* **About this exercise**
Please restate, word for word, the lines below that begin at the one with "The width and height of the screenshot is (1036, 583)." and end at the one with "Given: Zoom in using the plus button". Leave out all other lines.

========================

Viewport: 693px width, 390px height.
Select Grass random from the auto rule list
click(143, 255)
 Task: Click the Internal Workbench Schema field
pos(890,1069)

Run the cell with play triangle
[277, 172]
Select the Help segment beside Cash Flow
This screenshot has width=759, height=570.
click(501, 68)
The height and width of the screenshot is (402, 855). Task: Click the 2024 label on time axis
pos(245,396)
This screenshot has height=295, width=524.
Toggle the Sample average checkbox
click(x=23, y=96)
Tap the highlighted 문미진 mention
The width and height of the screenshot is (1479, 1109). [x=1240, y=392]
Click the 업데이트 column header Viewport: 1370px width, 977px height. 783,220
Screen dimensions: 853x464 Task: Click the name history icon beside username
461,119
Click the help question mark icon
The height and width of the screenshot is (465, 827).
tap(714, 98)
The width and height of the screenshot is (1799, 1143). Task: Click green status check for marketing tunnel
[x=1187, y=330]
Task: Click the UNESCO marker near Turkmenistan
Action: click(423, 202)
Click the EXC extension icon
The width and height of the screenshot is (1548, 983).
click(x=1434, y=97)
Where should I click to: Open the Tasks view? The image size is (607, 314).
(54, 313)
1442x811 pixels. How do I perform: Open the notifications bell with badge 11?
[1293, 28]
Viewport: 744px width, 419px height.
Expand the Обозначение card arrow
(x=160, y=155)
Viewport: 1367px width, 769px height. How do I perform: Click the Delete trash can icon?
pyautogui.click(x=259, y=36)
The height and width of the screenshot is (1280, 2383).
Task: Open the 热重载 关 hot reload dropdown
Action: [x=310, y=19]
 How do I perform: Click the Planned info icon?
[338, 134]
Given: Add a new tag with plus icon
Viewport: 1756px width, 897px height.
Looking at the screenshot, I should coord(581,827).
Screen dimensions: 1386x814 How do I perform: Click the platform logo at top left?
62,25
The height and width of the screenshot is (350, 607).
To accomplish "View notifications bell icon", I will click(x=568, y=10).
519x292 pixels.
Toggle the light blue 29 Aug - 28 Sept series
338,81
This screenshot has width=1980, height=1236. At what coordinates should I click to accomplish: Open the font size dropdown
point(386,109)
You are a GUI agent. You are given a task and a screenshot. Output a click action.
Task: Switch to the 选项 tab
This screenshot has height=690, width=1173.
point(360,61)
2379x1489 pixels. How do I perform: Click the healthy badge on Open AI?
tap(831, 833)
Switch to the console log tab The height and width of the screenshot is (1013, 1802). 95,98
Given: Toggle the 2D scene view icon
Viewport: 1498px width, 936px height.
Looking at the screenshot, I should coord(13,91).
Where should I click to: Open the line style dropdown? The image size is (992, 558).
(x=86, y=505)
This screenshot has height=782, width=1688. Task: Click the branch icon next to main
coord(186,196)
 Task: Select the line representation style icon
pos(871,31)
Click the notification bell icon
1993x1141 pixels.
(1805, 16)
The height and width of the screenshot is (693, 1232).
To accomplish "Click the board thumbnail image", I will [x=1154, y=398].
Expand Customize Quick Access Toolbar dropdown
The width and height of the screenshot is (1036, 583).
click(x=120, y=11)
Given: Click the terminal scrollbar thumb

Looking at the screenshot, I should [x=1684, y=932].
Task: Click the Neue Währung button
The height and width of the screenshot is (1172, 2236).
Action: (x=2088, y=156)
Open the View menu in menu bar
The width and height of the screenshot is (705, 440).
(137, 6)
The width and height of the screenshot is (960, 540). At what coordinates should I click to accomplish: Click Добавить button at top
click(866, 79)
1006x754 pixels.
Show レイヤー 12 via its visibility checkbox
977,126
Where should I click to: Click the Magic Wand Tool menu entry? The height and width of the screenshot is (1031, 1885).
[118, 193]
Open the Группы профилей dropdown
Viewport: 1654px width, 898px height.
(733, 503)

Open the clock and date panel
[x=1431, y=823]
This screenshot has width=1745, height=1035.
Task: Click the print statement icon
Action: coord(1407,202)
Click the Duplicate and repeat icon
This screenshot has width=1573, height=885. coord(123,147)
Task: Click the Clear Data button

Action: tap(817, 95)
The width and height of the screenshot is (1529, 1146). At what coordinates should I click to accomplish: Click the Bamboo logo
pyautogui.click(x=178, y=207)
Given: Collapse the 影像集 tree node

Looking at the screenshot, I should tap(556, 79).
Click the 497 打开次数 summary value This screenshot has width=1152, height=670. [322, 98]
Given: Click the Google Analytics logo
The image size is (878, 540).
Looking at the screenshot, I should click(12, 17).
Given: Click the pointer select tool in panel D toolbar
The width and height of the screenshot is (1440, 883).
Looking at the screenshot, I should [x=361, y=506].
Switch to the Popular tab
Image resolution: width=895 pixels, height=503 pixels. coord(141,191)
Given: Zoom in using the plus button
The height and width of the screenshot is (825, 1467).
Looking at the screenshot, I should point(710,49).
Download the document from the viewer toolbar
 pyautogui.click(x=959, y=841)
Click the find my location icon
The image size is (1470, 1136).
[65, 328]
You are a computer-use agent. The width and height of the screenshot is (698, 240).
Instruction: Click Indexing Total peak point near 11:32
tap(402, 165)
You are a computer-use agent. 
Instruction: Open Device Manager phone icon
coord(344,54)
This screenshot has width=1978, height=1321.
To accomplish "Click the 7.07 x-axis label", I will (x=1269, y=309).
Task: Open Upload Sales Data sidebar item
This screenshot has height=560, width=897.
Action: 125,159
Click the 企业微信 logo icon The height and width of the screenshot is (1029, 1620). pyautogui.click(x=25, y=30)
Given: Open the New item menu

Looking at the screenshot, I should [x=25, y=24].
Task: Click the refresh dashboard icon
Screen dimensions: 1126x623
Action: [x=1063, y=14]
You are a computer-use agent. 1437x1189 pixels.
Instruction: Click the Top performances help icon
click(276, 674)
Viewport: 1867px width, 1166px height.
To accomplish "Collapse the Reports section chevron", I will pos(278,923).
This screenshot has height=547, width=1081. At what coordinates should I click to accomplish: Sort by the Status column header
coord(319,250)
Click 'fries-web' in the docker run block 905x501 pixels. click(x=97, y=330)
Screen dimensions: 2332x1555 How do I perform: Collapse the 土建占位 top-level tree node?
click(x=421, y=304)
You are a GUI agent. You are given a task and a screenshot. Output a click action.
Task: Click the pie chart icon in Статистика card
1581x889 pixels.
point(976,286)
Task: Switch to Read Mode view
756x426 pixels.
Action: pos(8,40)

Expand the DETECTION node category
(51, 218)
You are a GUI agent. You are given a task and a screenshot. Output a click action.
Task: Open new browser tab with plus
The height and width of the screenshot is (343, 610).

========================

* **The completed task**
The width and height of the screenshot is (1036, 583).
click(x=120, y=11)
Given: Click the terminal scrollbar thumb

Looking at the screenshot, I should [x=1684, y=932].
Task: Click the Neue Währung button
The height and width of the screenshot is (1172, 2236).
Action: (x=2088, y=156)
Open the View menu in menu bar
The width and height of the screenshot is (705, 440).
(137, 6)
The width and height of the screenshot is (960, 540). At what coordinates should I click to accomplish: Click Добавить button at top
click(866, 79)
1006x754 pixels.
Show レイヤー 12 via its visibility checkbox
977,126
Where should I click to: Click the Magic Wand Tool menu entry? The height and width of the screenshot is (1031, 1885).
[118, 193]
Open the Группы профилей dropdown
Viewport: 1654px width, 898px height.
(733, 503)

Open the clock and date panel
[x=1431, y=823]
This screenshot has width=1745, height=1035.
Task: Click the print statement icon
Action: coord(1407,202)
Click the Duplicate and repeat icon
This screenshot has width=1573, height=885. coord(123,147)
Task: Click the Clear Data button

Action: tap(817, 95)
The width and height of the screenshot is (1529, 1146). At what coordinates should I click to accomplish: Click the Bamboo logo
pyautogui.click(x=178, y=207)
Given: Collapse the 影像集 tree node

Looking at the screenshot, I should tap(556, 79).
Click the 497 打开次数 summary value This screenshot has width=1152, height=670. [322, 98]
Given: Click the Google Analytics logo
The image size is (878, 540).
Looking at the screenshot, I should click(12, 17).
Given: Click the pointer select tool in panel D toolbar
The width and height of the screenshot is (1440, 883).
Looking at the screenshot, I should [x=361, y=506].
Switch to the Popular tab
Image resolution: width=895 pixels, height=503 pixels. coord(141,191)
Given: Zoom in using the plus button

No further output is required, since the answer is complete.